Records: Begin

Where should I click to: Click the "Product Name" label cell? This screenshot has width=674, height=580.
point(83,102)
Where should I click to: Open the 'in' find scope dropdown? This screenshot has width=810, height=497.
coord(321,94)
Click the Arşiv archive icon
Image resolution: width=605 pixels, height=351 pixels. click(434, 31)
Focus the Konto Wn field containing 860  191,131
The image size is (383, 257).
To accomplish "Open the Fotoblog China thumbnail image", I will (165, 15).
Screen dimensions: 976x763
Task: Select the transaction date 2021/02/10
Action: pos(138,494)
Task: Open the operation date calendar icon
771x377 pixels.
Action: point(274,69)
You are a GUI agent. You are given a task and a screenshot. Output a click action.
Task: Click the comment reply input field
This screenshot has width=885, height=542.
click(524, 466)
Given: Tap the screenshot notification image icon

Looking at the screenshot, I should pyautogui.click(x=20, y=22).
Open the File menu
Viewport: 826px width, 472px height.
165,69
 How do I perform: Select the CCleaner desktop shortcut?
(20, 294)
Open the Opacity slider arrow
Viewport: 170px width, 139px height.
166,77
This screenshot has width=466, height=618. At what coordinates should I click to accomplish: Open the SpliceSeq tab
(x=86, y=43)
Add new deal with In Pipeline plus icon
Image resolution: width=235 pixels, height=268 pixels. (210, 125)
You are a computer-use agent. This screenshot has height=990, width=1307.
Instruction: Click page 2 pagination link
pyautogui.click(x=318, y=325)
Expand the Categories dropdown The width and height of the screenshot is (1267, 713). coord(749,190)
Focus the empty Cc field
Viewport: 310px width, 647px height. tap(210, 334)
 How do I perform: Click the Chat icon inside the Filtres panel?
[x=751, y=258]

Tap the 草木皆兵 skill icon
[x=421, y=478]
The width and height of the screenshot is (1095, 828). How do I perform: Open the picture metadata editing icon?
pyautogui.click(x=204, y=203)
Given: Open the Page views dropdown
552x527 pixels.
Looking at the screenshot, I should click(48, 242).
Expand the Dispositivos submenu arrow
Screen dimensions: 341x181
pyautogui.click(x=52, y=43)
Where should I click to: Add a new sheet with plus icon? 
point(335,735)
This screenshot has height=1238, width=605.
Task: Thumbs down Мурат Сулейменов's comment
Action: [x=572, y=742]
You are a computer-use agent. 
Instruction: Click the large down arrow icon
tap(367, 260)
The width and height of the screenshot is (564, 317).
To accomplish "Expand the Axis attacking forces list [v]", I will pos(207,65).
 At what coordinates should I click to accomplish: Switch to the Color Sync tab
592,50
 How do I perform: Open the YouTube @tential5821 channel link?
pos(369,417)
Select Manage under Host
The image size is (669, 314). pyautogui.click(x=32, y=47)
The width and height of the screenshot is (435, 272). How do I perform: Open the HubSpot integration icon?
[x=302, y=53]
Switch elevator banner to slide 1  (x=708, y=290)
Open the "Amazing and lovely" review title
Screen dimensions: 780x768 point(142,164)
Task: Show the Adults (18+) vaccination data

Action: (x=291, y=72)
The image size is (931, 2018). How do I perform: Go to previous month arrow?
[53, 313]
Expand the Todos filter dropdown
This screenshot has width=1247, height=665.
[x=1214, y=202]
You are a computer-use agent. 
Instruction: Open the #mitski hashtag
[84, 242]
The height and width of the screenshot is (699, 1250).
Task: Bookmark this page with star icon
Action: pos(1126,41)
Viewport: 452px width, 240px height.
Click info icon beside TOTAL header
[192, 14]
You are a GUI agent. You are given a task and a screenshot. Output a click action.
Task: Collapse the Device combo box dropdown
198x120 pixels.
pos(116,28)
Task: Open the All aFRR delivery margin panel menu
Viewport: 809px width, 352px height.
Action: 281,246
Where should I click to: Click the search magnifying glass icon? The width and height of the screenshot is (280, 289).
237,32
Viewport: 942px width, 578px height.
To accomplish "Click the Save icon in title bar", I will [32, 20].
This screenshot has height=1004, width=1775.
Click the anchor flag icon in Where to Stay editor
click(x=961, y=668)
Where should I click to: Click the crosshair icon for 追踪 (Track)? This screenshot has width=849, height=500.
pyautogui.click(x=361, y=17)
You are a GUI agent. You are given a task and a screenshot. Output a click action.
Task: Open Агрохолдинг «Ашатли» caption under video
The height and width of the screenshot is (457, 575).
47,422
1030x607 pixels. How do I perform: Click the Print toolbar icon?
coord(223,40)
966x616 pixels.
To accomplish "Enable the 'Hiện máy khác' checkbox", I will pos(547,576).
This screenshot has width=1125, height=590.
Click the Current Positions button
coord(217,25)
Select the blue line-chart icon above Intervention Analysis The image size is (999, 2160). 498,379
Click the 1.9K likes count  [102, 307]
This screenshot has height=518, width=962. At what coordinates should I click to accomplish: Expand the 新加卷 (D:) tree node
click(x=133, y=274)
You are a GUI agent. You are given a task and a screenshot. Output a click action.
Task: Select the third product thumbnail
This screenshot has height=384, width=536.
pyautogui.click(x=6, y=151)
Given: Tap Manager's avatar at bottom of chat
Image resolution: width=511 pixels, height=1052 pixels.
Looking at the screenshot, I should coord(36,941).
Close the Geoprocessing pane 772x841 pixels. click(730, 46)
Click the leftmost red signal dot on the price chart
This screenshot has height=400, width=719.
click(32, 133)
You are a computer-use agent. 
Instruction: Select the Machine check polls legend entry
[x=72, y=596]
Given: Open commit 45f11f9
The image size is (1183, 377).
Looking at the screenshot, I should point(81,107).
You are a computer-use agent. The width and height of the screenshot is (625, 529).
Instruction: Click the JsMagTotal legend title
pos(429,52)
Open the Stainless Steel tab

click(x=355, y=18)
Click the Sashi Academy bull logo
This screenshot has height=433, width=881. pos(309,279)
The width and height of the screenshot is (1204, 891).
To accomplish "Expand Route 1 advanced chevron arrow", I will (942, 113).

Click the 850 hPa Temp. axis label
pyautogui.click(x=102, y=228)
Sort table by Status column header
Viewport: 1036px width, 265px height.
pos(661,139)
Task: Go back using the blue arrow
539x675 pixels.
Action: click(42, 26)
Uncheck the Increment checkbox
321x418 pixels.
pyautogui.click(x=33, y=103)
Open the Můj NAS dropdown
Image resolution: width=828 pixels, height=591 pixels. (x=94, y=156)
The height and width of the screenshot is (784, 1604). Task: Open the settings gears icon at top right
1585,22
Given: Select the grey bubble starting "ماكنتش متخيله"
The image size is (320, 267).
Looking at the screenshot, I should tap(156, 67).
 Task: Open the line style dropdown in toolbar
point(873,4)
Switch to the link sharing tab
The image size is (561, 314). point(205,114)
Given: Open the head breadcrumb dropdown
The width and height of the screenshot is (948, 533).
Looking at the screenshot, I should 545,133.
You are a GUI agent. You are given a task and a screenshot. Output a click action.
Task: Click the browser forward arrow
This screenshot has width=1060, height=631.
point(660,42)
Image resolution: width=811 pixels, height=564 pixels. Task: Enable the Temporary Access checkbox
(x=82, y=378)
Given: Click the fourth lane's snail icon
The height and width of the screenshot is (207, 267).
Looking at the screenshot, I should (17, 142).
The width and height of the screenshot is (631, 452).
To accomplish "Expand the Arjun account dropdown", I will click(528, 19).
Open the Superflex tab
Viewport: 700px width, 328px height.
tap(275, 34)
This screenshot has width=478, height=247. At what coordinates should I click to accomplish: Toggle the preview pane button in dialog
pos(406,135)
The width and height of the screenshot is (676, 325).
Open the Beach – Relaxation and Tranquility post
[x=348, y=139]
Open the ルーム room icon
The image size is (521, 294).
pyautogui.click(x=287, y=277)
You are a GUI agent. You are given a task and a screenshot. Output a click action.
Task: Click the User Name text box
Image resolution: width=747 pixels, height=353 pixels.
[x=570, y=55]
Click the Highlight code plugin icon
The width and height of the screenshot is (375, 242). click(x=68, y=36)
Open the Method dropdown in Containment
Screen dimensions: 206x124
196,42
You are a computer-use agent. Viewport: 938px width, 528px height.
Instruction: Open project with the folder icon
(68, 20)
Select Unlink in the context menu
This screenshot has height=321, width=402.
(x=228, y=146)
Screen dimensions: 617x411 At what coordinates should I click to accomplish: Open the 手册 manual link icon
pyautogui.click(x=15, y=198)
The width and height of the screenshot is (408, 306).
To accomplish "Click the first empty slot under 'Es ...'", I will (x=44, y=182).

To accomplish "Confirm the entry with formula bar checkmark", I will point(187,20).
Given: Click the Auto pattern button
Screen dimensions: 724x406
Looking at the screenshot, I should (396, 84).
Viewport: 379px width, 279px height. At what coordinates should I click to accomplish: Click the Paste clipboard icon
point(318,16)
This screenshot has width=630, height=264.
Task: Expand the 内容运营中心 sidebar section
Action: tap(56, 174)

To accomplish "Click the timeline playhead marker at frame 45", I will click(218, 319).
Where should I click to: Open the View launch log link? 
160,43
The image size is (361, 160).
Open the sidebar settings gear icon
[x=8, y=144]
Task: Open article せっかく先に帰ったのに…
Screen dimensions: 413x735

Records: End

What you will do:
Sift the material for lines that include the word "blue", and copy each one.

Your solution:
Select the blue line-chart icon above Intervention Analysis The image size is (999, 2160). 498,379
Task: Go back using the blue arrow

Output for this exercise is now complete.